The presence of these insect did get me thinking about why I’m noticing them this year. I think it all has to do with cultural practices. In years past I would mulch the asparagus in the summer with straw and then in the spring burn the mulch and the dried ferns to clear the bed. I didn’t know it at the time but while clearing the bed with fire I was also killing most of the overwintering beetles.

Mating Asparagus Beetles

Mating Asparagus Beetles

With changes in the neighborhood I’ve replaced the spring burning with mulching the bed with wood chips and cutting the ferns off in the fall. What this means is that I’ve started to provide a perfect environment for the adult beetles to overwinter.

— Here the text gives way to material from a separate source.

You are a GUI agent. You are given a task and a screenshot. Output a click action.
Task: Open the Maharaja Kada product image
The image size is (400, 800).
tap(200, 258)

This fall I plan to remove most of the mulch from the beds. I might leave the ferns in the bed and go back to burning them in the spring. The other option is to cut the ferns in the fall and then go over the bed in the early spring with a propane weed torch. This would burn off the bottoms of the old fern stalks and kill many of the overwintering beetles.

In the meantime I’ll be keeping a close eye on the asparagus bed. Harvest season is coming to an end and once the ferns have fully developed I’ll be making sure that they’re not being defoliated by the beetles. This could weaken the plants and ruin next year’s harvest. If it gets too bad, a little pyrethrin spray will help to keep the beetles in check.

While asparagus beetles can be a problem, now that I know about them and their life cycle, I think I can get them under control. Cleaning the bed in the fall and using a little fire in the spring should be all that’s needed to limit the number of asparagus beetles in the garden next year.